(Records from a data source)
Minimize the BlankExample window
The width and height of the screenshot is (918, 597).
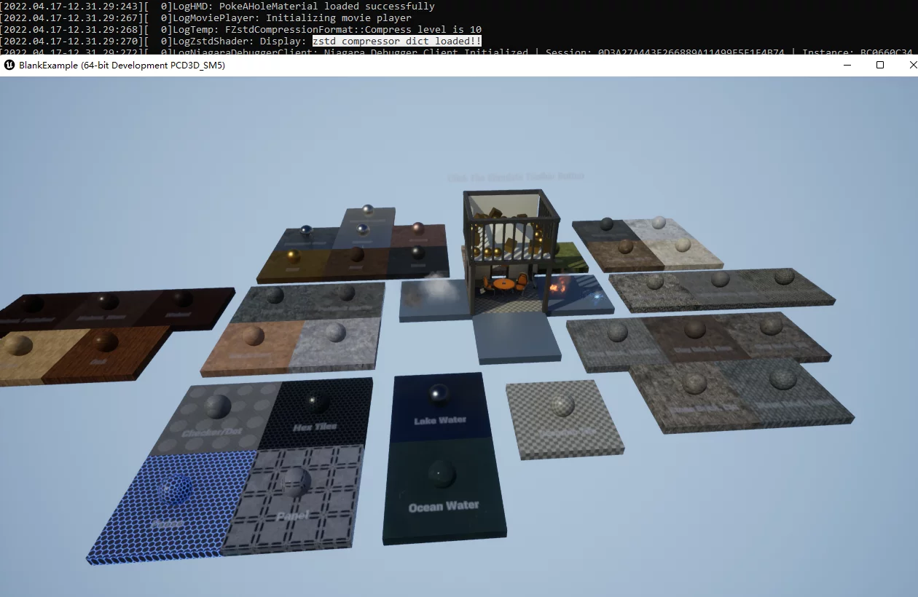pos(848,66)
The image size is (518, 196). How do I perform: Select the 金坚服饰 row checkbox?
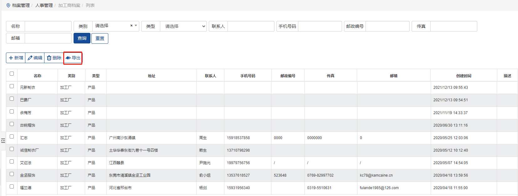point(12,174)
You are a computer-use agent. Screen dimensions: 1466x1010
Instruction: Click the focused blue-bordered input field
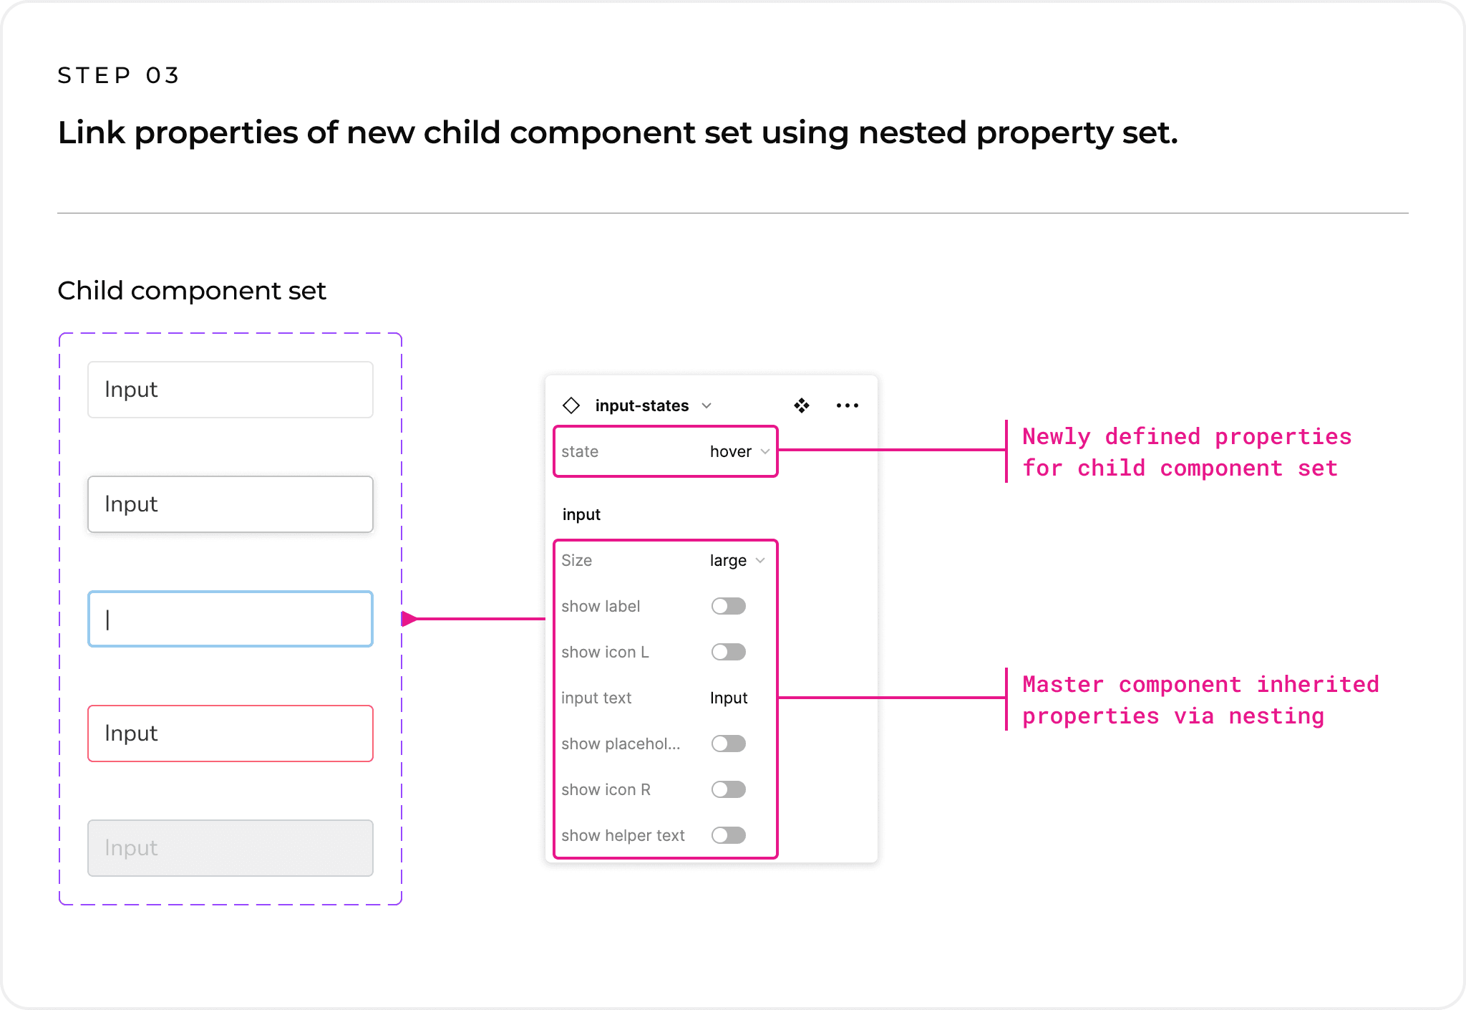(230, 619)
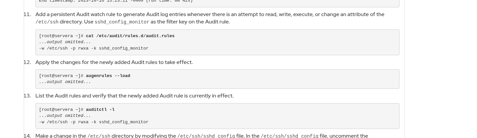This screenshot has height=138, width=477.
Task: Click inline /etc/ssh path in step 11 text
Action: (47, 22)
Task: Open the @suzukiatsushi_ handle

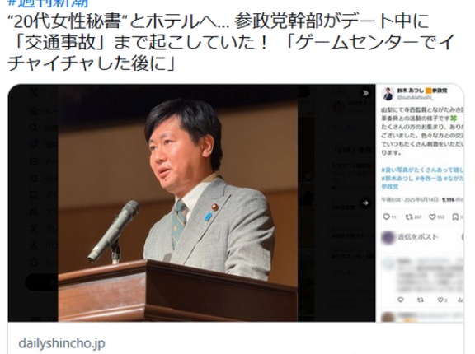Action: tap(415, 98)
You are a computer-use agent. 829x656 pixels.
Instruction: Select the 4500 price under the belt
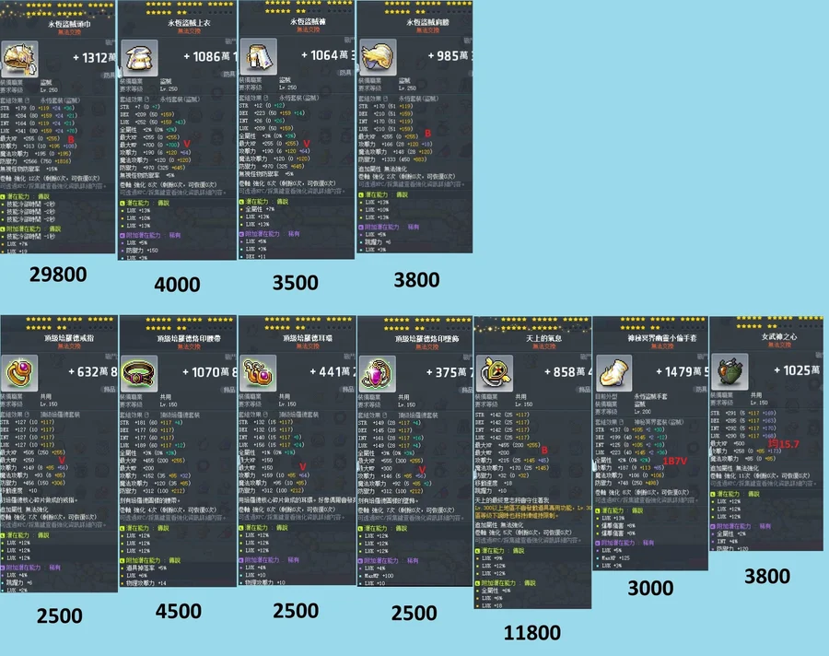pyautogui.click(x=178, y=612)
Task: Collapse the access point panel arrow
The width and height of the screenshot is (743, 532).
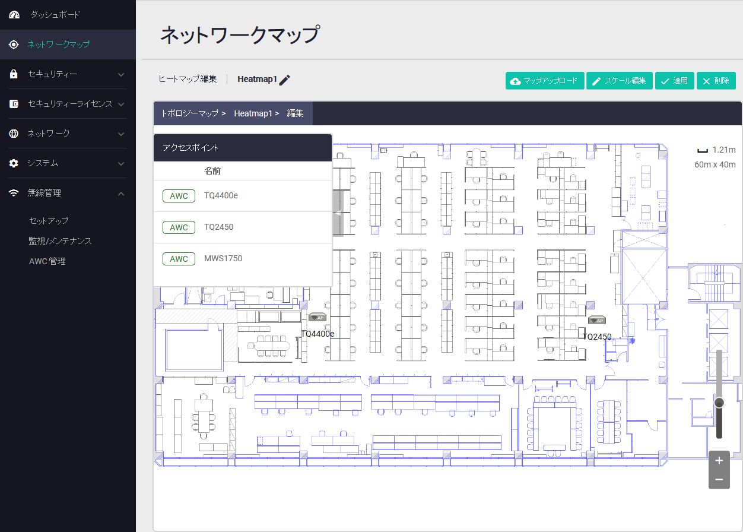Action: coord(337,213)
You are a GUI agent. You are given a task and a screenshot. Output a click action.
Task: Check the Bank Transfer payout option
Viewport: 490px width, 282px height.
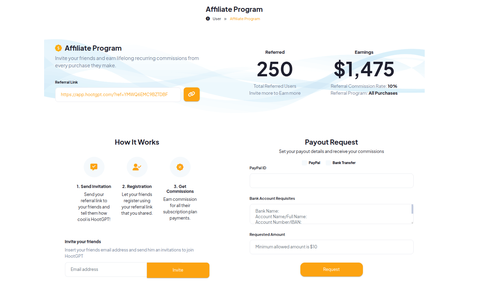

## ACTIVITY
The lines from the one with "Instruction: Select the" to the end of the data above should be retyped exactly, both ends included, and pictures are to be left out.

## RESULT OF THE EXERCISE
Instruction: Select the 4500 price under the belt
pyautogui.click(x=178, y=612)
Task: Collapse the access point panel arrow
The width and height of the screenshot is (743, 532).
Action: coord(337,213)
You are a GUI agent. You are given a task and a screenshot. Output a click action.
Task: Check the Bank Transfer payout option
Viewport: 490px width, 282px height.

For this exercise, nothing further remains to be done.